PROBLEM STATEMENT: Below are some records. Return exactly the lines from the one with "29 (222, 478)" to the one with "Allow All (1386, 1556)", and nothing else.

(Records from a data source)
....

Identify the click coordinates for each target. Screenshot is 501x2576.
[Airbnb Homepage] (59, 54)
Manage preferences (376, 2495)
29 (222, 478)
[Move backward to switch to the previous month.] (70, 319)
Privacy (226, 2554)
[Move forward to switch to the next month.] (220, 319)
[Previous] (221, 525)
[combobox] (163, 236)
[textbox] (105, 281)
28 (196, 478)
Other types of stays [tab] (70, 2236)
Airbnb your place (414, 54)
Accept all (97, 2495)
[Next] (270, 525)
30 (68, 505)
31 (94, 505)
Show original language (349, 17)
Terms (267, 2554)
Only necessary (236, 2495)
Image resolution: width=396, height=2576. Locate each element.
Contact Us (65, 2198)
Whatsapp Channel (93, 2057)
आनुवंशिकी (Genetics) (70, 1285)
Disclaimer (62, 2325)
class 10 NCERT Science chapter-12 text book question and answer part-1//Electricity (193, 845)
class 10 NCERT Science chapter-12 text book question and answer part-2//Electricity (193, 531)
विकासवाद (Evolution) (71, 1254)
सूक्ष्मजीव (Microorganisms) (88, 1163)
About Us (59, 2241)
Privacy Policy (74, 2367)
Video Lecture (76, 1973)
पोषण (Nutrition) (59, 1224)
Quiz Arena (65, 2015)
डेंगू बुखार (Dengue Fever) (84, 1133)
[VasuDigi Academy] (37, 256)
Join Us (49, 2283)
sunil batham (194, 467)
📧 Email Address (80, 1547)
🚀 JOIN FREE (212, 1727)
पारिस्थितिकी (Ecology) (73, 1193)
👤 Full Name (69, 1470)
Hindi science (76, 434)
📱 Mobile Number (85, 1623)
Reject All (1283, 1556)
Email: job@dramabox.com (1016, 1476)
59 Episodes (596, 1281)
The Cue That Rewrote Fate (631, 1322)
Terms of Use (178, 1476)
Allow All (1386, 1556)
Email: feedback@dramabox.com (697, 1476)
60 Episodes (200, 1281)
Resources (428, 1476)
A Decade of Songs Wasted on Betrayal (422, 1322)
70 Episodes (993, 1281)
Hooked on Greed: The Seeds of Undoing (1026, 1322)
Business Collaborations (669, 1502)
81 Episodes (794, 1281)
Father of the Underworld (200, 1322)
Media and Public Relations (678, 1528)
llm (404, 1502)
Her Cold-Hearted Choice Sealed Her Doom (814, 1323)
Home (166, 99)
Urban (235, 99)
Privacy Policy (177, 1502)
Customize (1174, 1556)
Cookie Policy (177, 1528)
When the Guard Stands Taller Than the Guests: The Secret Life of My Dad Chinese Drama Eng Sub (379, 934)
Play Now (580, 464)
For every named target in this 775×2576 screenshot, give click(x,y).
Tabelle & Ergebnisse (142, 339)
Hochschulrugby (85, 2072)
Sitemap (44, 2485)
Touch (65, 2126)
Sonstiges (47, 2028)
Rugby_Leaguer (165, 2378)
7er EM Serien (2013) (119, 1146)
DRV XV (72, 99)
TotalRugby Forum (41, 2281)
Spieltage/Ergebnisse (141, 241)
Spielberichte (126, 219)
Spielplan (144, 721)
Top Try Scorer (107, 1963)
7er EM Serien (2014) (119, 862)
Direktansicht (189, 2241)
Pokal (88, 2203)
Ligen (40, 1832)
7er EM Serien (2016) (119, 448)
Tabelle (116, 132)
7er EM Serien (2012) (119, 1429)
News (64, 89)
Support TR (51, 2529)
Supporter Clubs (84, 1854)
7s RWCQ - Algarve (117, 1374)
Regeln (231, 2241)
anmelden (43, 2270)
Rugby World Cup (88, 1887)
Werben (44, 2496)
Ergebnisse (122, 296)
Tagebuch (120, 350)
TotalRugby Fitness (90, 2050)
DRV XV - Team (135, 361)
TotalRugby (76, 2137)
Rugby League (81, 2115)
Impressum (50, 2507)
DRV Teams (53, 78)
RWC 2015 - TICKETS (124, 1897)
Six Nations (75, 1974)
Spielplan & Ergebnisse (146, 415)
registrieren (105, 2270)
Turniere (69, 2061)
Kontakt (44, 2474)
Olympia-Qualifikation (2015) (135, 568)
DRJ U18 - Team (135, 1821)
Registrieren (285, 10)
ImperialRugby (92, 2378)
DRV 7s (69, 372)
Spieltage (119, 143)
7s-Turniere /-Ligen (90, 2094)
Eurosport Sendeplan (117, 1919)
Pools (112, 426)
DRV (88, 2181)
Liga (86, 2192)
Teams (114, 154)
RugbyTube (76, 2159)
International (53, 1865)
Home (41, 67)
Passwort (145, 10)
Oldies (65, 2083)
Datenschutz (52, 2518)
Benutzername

....

SOLUTION:
29 (222, 478)
[Move backward to switch to the previous month.] (70, 319)
Privacy (226, 2554)
[Move forward to switch to the next month.] (220, 319)
[Previous] (221, 525)
[combobox] (163, 236)
[textbox] (105, 281)
28 (196, 478)
Other types of stays [tab] (70, 2236)
Airbnb your place (414, 54)
Accept all (97, 2495)
[Next] (270, 525)
30 (68, 505)
31 (94, 505)
Show original language (349, 17)
Terms (267, 2554)
Only necessary (236, 2495)
Image resolution: width=396, height=2576. Locate each element.
Contact Us (65, 2198)
Whatsapp Channel (93, 2057)
आनुवंशिकी (Genetics) (70, 1285)
Disclaimer (62, 2325)
class 10 NCERT Science chapter-12 text book question and answer part-1//Electricity (193, 845)
class 10 NCERT Science chapter-12 text book question and answer part-2//Electricity (193, 531)
विकासवाद (Evolution) (71, 1254)
सूक्ष्मजीव (Microorganisms) (88, 1163)
About Us (59, 2241)
Privacy Policy (74, 2367)
Video Lecture (76, 1973)
पोषण (Nutrition) (59, 1224)
Quiz Arena (65, 2015)
डेंगू बुखार (Dengue Fever) (84, 1133)
[VasuDigi Academy] (37, 256)
Join Us (49, 2283)
sunil batham (194, 467)
📧 Email Address (80, 1547)
🚀 JOIN FREE (212, 1727)
पारिस्थितिकी (Ecology) (73, 1193)
👤 Full Name (69, 1470)
Hindi science (76, 434)
📱 Mobile Number (85, 1623)
Reject All (1283, 1556)
Email: job@dramabox.com (1016, 1476)
59 Episodes (596, 1281)
The Cue That Rewrote Fate (631, 1322)
Terms of Use (178, 1476)
Allow All (1386, 1556)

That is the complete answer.